Lib Dem Conference: Nick Clegg pledges to end the shortfall in mental health treatment

Extra £120m will be invested in five-year plan to banish its ‘Cinderella’ status

Waiting time targets for mental health treatment will be introduced in England next April under a landmark move  to finally give it the same priority as physical health.

Nick Clegg will announce today that an extra £120m will be invested in mental health under a five-year plan to end its “Cinderella” status in the NHS. At present, one in 10 sufferers waits a year for “talking therapy”.

From April, three quarters of people referred for problems such as depression and anxiety will start their treatment within six weeks, and 95 per cent will start within 18 weeks. Half the people going through their first episode of psychosis will get help within two weeks.

In his closing speech to the Liberal Democrat conference in Glasgow, Mr Clegg will say that his party would go much further if it remained in power after next May’s election. It would raise taxes on the better-off to inject another £500m into mental health, allowing waiting time targets to be introduced for conditions such as eating disorders and bipolar disease. 
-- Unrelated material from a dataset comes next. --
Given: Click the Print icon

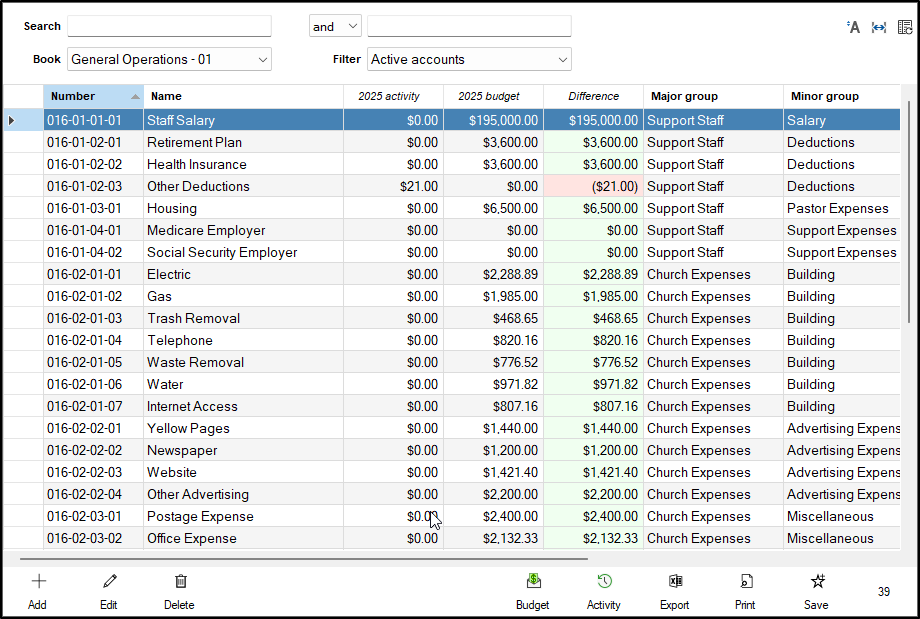Looking at the screenshot, I should 745,582.
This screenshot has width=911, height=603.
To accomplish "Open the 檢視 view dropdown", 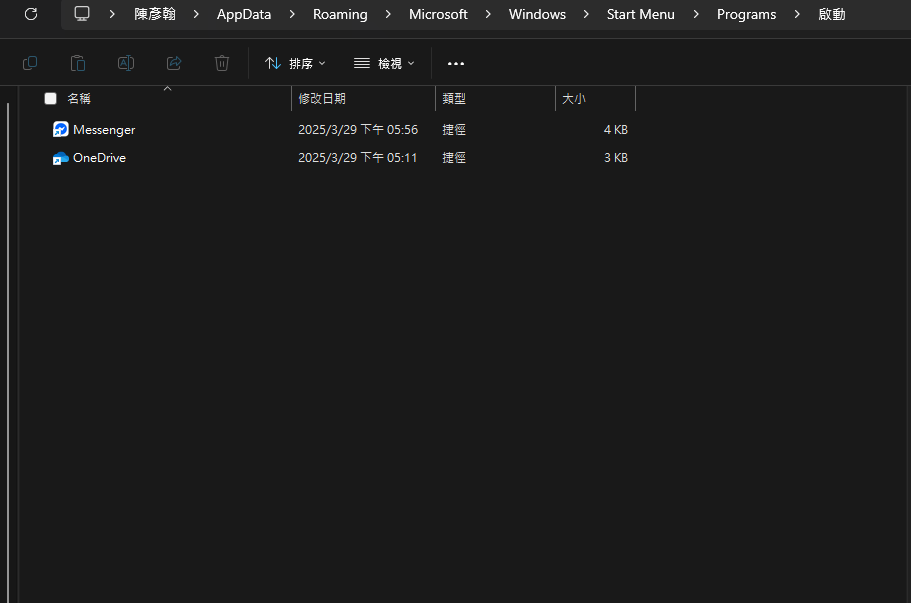I will [x=384, y=63].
The Lib Dems will put their commitment to mental health on the front page of their election manifesto, making it a non-negotiable “red line” in any coalition talks with the Conservatives or Labour.
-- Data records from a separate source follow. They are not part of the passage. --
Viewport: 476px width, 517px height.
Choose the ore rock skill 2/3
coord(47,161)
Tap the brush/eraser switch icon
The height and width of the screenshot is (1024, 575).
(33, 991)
“Let’s be the first party to give mental health the status it deserves,” Mr Clegg will tell Lib Dem delegates. His party would “end the discrimination against mental health for good”.
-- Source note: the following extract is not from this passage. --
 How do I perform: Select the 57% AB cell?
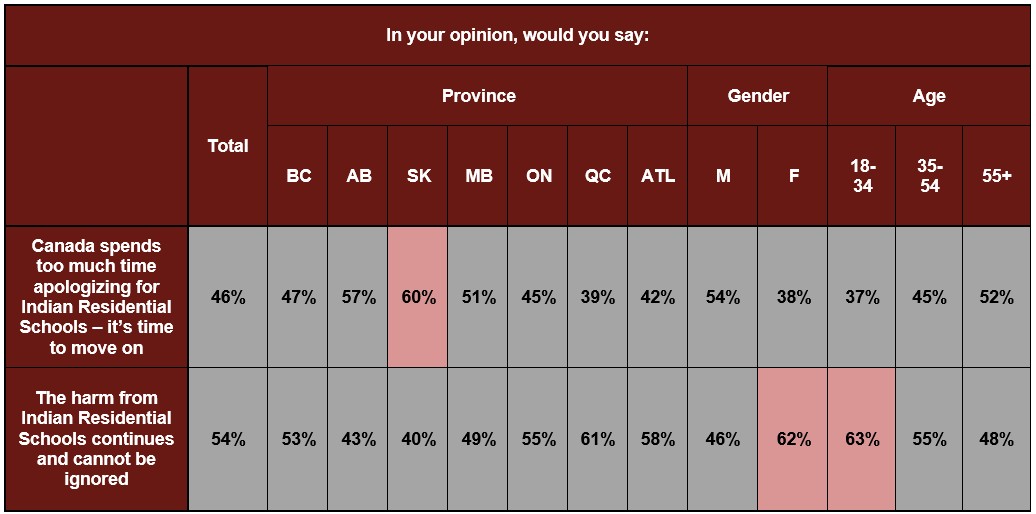click(358, 297)
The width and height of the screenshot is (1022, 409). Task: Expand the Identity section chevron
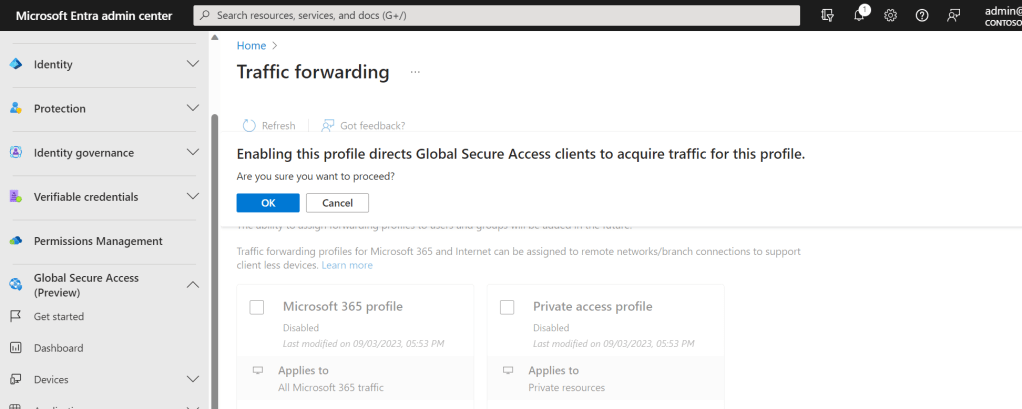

Last night the Deputy Prime Minister said the extra money for mental health in the next parliament would be paid for partly by raising the rate of capital gains tax from 28 per cent to between 35 and 40 per cent for taxpayers on the 40p higher rate. The amount of capital gains exempt from CGT would be cut from £10,900 to £2,500 a year.

Mr Clegg accused the Tories of “plagiarising” the Lib Dem plan after they said they would also raise the personal tax allowance from £10,000 to £12,500 a year by 2020. He tried to outflank David Cameron by setting out a timetable and saying how the Lib Dems’ tax cuts would be funded. He pledged that the allowance would rise to £11,000 in April 2016 if the Lib Dems were in office, meaning a £100 tax cut for 29m people.

He rejected Tory plans to help middle-income earners by raising the threshold at which the 40p rate starts to bite. Instead, the Lib Dems would raise the income level at which workers start to pay national insurance, helping those earning about £8,000 a year. Eventually, that level would be aligned with the personal allowance. But the move might have to wait until after 2020 because the Lib Dems’ first priority would be a £12,500 tax allowance.

Mental illness affects one in four people during their life, costs the country an estimated £100bn a year and causes 70m working days to be lost.

The Lib Dem leader, who has long had a personal passion for the issue, will describe how he was moved by a group of “brave” young mental health sufferers he met this year.

“The despair, the shame, the bullying, the parents and siblings who didn’t know how to cope with them. And for some, the very darkest thoughts imaginable,  including attempts to take their own lives,” he will say. “If they can speak to me, I can speak up for them.”

Pressure groups welcomed his move but will watch closely to see whether there are enough professionals to meet  the new targets. Paul Farmer, chief executive at Mind, said: “We now need to see these important ambitions translate into tangible improvements for everyone trying to access the help they need.”